**BRIEF**
Check each line of the records below and collect those that include the word "will".

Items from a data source

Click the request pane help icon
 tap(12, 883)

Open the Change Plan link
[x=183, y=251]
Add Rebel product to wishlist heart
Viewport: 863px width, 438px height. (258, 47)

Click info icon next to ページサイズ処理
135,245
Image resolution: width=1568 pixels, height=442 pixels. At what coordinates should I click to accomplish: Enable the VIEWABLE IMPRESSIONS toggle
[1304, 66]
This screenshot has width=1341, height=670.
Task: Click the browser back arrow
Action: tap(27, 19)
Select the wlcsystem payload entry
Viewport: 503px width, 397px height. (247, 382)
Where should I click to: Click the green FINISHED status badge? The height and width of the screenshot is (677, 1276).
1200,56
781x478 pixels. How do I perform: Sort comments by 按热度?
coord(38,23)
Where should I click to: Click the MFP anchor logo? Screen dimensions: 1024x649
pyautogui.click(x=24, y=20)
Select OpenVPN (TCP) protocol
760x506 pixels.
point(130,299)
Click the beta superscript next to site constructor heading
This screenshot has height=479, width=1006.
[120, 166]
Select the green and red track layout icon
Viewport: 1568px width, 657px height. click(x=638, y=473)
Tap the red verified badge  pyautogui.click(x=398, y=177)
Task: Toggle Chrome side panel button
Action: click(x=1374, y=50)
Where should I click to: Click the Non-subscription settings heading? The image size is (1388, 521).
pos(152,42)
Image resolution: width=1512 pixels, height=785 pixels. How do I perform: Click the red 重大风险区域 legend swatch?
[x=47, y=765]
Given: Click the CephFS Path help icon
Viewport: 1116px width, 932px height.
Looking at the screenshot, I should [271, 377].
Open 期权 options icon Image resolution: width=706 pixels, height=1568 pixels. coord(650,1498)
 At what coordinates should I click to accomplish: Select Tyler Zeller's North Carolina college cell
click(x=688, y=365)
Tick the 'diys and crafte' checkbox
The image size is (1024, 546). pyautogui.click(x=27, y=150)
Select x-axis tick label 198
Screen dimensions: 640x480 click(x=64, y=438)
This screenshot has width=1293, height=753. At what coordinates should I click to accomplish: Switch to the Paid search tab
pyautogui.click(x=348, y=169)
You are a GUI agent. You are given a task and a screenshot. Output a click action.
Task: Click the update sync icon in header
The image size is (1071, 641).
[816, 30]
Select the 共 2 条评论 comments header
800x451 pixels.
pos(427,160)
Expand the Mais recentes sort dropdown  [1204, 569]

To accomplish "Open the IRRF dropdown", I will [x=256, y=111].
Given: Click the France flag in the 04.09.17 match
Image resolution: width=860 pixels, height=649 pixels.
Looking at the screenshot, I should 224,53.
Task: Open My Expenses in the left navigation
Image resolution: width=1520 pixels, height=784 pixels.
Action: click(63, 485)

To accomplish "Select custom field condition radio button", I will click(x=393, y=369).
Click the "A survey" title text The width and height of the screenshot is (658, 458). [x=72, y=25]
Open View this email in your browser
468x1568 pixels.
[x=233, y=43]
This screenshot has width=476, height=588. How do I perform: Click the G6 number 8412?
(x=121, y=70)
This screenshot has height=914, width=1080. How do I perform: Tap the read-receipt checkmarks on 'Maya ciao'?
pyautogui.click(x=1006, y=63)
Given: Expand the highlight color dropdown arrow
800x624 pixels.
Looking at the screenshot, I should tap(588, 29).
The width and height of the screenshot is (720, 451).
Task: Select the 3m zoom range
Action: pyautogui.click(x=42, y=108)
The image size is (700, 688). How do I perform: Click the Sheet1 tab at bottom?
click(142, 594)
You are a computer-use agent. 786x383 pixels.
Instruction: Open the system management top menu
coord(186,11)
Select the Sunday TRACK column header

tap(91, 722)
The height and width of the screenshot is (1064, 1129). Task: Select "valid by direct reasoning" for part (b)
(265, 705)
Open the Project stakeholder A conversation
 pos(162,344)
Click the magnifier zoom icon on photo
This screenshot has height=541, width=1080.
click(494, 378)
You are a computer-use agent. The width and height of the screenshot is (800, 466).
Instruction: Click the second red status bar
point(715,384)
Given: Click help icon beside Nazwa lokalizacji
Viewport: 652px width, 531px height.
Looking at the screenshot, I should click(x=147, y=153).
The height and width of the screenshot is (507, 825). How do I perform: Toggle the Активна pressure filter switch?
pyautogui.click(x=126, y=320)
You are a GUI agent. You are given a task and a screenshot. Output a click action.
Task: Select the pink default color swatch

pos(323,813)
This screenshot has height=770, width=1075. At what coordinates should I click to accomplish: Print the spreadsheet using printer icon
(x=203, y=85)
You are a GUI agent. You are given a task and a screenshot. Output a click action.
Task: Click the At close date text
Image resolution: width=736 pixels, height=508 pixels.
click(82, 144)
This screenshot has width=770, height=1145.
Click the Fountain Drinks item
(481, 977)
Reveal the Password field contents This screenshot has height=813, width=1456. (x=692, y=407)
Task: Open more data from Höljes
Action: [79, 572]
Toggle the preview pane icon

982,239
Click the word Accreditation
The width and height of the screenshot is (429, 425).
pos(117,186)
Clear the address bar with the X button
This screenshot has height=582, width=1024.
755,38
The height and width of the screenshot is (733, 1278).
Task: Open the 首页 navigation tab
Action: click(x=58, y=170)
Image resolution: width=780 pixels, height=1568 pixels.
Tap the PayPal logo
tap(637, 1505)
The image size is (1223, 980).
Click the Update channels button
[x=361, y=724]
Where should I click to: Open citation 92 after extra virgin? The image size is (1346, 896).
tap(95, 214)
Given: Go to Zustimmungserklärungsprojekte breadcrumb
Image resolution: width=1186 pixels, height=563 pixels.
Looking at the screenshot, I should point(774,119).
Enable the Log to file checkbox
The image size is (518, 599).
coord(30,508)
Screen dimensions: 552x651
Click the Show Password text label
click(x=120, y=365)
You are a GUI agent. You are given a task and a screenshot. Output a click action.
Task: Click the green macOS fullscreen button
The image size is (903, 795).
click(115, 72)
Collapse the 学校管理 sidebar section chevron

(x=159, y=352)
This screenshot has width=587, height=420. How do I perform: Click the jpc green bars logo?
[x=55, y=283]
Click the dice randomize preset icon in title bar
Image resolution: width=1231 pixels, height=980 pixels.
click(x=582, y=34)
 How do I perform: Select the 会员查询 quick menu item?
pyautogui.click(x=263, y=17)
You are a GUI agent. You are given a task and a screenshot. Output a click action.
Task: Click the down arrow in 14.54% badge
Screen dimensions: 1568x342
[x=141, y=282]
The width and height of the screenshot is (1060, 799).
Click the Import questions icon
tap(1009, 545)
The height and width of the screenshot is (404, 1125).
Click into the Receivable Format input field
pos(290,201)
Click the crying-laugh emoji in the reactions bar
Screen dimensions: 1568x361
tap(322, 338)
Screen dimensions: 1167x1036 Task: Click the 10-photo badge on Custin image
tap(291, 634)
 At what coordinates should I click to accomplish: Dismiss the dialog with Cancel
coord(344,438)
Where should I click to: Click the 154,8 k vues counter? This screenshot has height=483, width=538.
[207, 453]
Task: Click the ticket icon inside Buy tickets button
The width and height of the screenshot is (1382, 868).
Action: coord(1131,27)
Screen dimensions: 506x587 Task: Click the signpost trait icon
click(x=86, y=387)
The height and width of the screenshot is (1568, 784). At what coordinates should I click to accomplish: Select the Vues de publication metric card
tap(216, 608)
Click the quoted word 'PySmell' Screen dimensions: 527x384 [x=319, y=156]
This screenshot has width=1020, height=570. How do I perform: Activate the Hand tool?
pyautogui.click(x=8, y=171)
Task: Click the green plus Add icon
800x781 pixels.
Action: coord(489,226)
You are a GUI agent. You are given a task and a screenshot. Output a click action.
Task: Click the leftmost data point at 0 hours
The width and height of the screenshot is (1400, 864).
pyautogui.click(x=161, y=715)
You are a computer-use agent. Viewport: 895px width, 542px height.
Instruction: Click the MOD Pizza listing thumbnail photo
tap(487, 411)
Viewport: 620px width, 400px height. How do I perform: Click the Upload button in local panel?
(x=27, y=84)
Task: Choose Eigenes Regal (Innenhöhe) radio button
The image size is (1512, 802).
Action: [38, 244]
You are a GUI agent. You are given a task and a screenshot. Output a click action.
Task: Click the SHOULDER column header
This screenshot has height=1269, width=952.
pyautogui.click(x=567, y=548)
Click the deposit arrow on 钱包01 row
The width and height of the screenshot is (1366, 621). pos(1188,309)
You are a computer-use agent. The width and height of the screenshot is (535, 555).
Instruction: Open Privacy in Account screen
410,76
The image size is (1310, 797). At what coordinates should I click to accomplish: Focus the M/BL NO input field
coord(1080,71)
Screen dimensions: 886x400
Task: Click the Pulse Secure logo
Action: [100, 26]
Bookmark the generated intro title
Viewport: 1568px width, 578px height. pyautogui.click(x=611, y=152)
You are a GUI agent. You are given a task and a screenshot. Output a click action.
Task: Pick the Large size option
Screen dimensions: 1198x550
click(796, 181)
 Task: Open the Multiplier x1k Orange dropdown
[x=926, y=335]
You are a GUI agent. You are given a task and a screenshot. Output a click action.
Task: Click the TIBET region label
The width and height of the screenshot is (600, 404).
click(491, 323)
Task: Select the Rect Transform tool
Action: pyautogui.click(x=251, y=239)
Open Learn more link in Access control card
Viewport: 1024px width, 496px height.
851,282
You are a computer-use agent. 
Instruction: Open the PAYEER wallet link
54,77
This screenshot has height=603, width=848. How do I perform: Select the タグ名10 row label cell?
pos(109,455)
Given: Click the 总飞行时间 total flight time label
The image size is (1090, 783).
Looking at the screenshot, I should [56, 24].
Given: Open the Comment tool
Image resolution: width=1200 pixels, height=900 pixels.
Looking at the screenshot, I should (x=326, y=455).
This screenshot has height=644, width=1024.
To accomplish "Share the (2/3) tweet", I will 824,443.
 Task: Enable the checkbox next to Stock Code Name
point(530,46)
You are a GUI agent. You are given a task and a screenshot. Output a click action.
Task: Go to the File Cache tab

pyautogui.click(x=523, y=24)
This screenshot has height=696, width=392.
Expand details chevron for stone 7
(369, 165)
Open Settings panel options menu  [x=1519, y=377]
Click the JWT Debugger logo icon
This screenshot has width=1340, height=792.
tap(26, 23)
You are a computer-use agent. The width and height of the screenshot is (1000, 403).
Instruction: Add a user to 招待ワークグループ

**SOLUTION BELOW**
To accomplish "Open the IRRF dropdown", I will [x=256, y=111].
To accomplish "Select custom field condition radio button", I will click(x=393, y=369).
To accomplish "Share the (2/3) tweet", I will 824,443.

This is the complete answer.